But it would be nice if the repro Wright furnishings were more affordable. Retail prices for the Robie chair start around $2,300, while the barrel chair starts at about $2,500. MPLA is offering 40% off through December. Even so, how many people can pay $1,500 or more for a single chair, even if this represents a small fraction of the cost original Wright pieces, which can range from $30,000 or $40,000 to well into the $100,000s?

“Would Wright approve of this? I don’t know,” Archetype Associates’ Kroeter said. “Who wants to take that on? I don’t think I’m in a position to say. Everything we’ve done, in quality, marketing, we’ve done in the hopes that if he would see it, he would be happy.

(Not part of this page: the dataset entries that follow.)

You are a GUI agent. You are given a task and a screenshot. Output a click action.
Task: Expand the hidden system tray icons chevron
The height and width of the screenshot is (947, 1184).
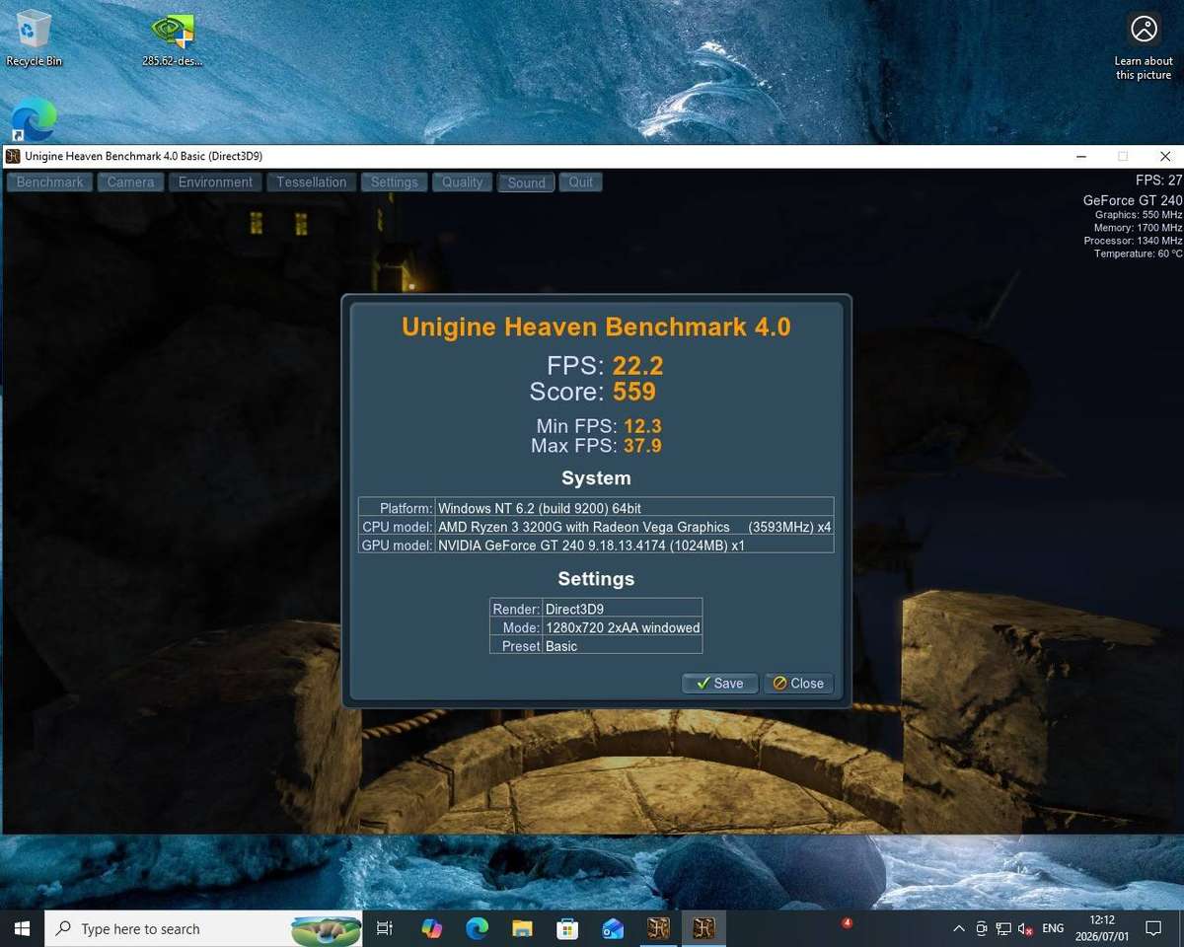point(958,928)
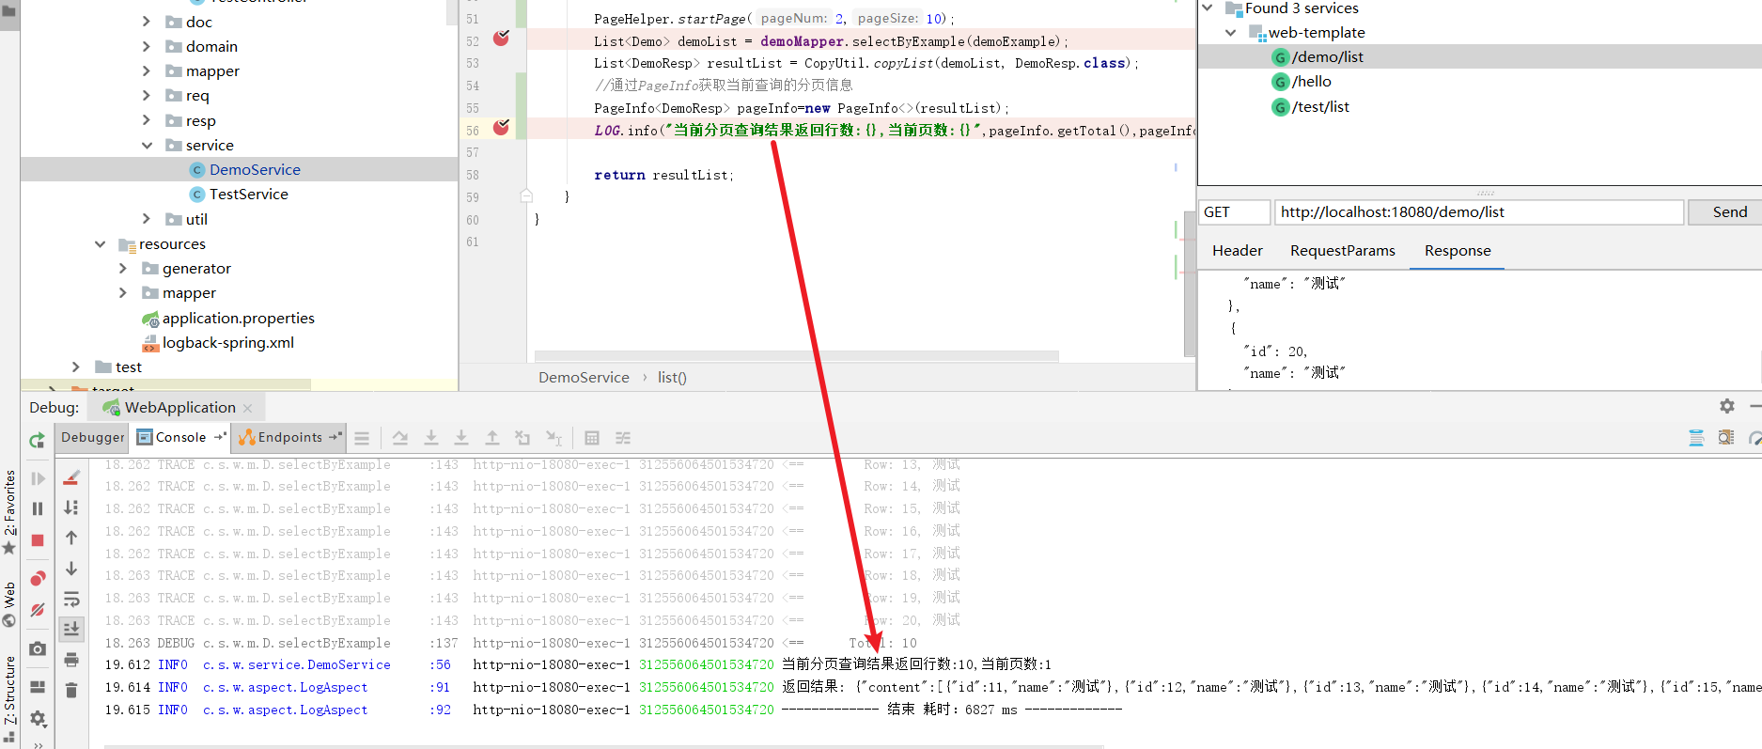Expand the domain folder

click(x=147, y=46)
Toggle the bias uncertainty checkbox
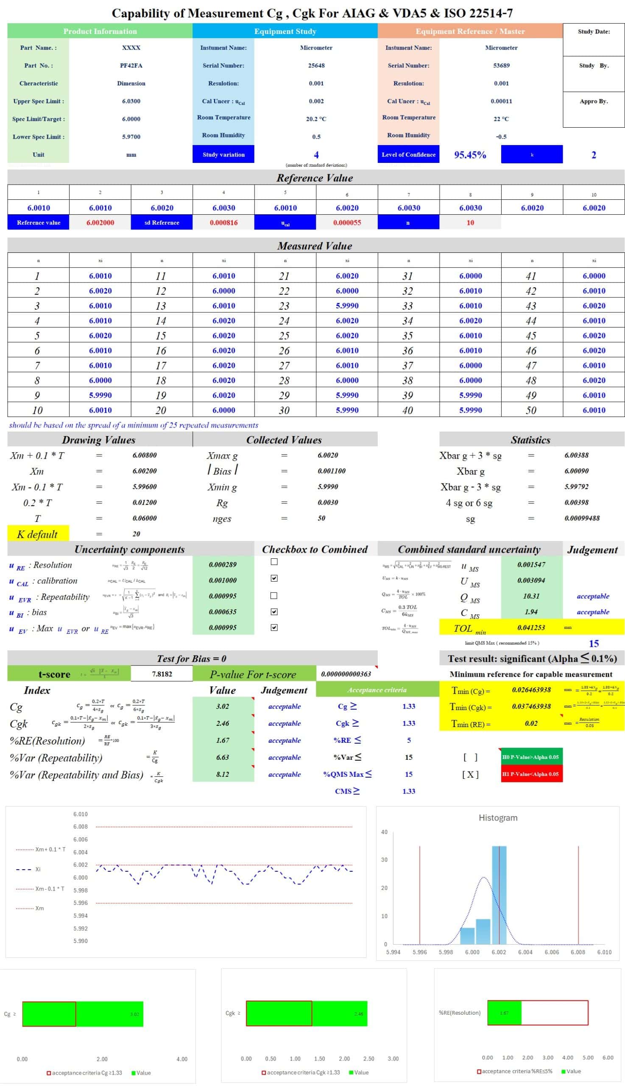 tap(274, 611)
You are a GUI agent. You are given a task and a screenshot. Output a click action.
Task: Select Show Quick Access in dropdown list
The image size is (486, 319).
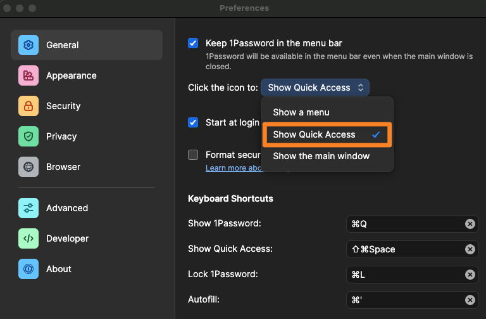click(315, 134)
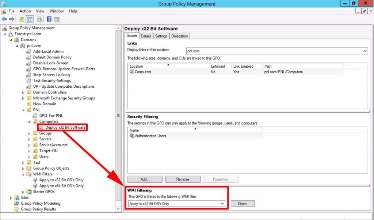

“I think our objectives are honorable, to expand the audience for Wright’s work, to give people the chance to live with his designs, because he said he felt it made people’s lives better when they lived with beautiful things. And a third objective is to provide some funding for the education and preservation programs of the Frank Lloyd Wright Foundation.”

Kroeter said quality control does not allow lower prices, but why not take a simple piece or two and mass market them? An unfinished, basic Wright chair for $400 or so would probably be a hit in stores or through a furniture mail-order house.

Farfetched as this notion sounds, something like it is not out of the question.

At a reunion last week in Wisconsin of the Taliesin Fellowship, a group of past and present Wright students and instructors from his architecture school, there was talk of mass marketing the simple plywood furniture designs Wright did beginning in the 1930s, Cunningham said.